Modified and enlarged with garages, painted pink and covered with tiles, it offered a stark contrast with the Chapel.
Many visitors can no longer remember the building, nor the former tarred car park, similar to that of a supermarket.
When it was finally decided to build the monastery, a new reception building was designed (the Porterie/ Gatehouse, inaugurated in 2011) which was the opposite of the former one: beautiful, discrete, integrated to the place, welcoming, well insulated, and spacious. The car park was totally rebuilt, it is now green, and it allows a soft transition between the forest and the buildings.

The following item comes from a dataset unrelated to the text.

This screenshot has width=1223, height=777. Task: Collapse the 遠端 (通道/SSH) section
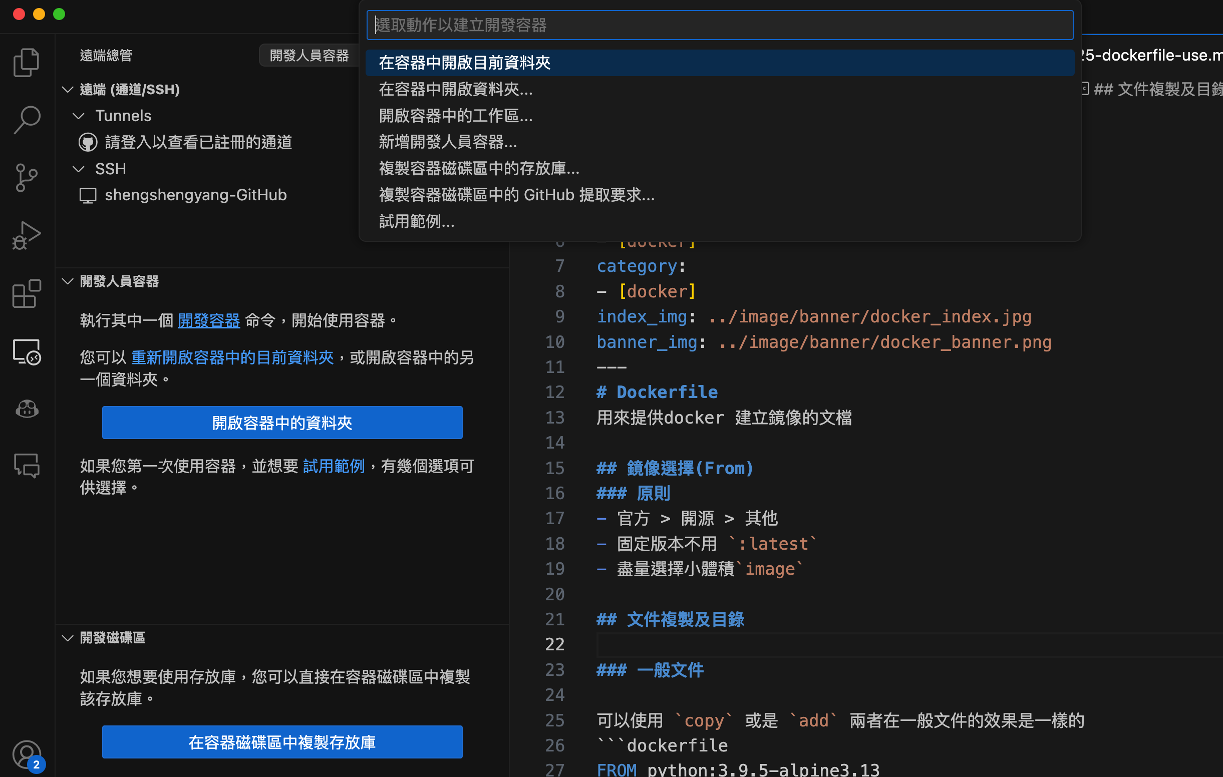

THE PORTERIE /GATEHOUSE BY RENZO PIANO
When Renzo Piano was asked to build Saint-Clare’s monastery in Ronchamp, he was also given the task of replacing the old reception desk, which had become ill-adapted to welcoming the numerous visitors and not truly blending in with the rest of the site.
This is how the Porterie (gatehouse) was added between 2009 and 2011.

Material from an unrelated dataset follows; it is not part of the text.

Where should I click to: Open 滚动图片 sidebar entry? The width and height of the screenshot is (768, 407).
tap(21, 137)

Traditionally speaking, gatehouses are to be found at the entrances of monasteries and castles, they are merely the places where the doormen live, next to the entrance door. The gatehouse marks the separation between the exterior and the sanctuary area.

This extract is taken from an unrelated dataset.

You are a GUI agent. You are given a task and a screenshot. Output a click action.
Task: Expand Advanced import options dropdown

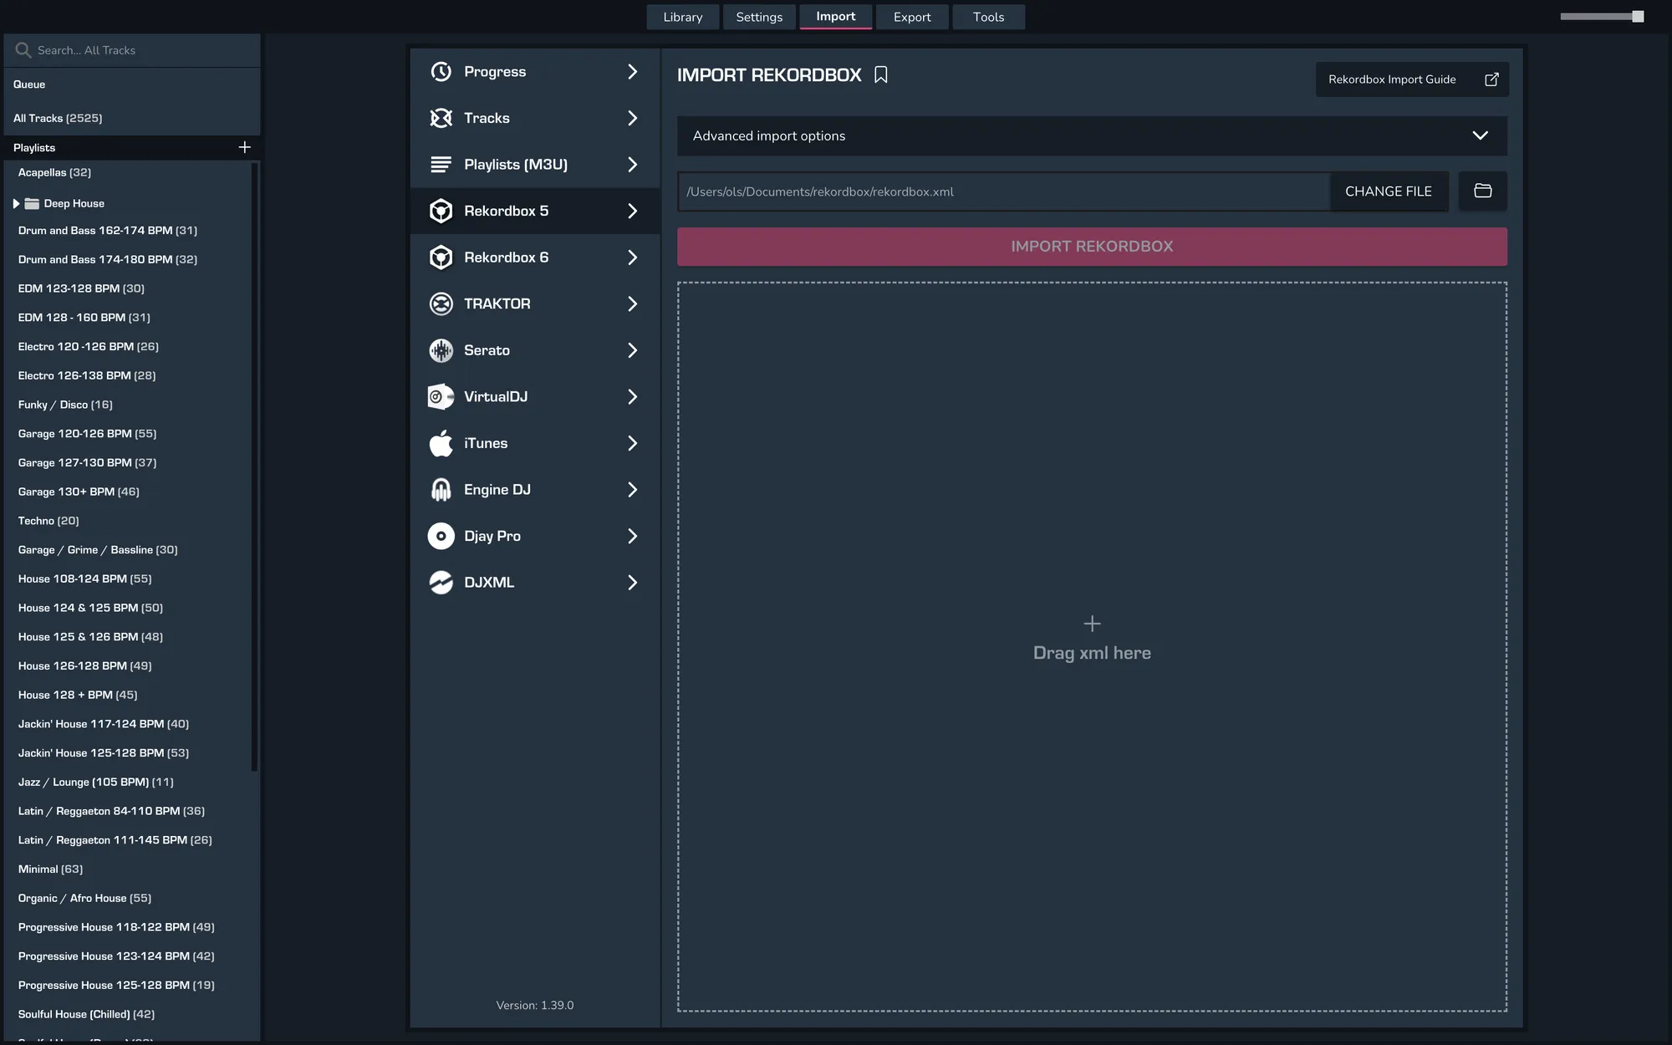1480,135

The pavilion created by Renzo Piano thus signals the entrance to the site. The ticket counter, the gift shop as well as an exhibition and documentation space can be found there.
The Porterie (gatehouse) is congenial and full of light all year round thanks to its large bay windows and its impressive fireplace. It welcomes the visitors and offers an introduction for the visit to come. Not many remain untouched by this subtle harmony between nature, light and architecture.
Being delicately integrated into the hill’s slope, the Porterie is totally invisible from Notre-Dame du Haut Chapel, which allows to keep that open view on the surrounding landscapes.
Far from hiding Le Corbusier’s masterpiece, Renzo Piano’s architecture goes along with it and protects it.
The entirely green roof of the building seems to echo the houses built on this hill by the French and Swiss architect in the 1950’s.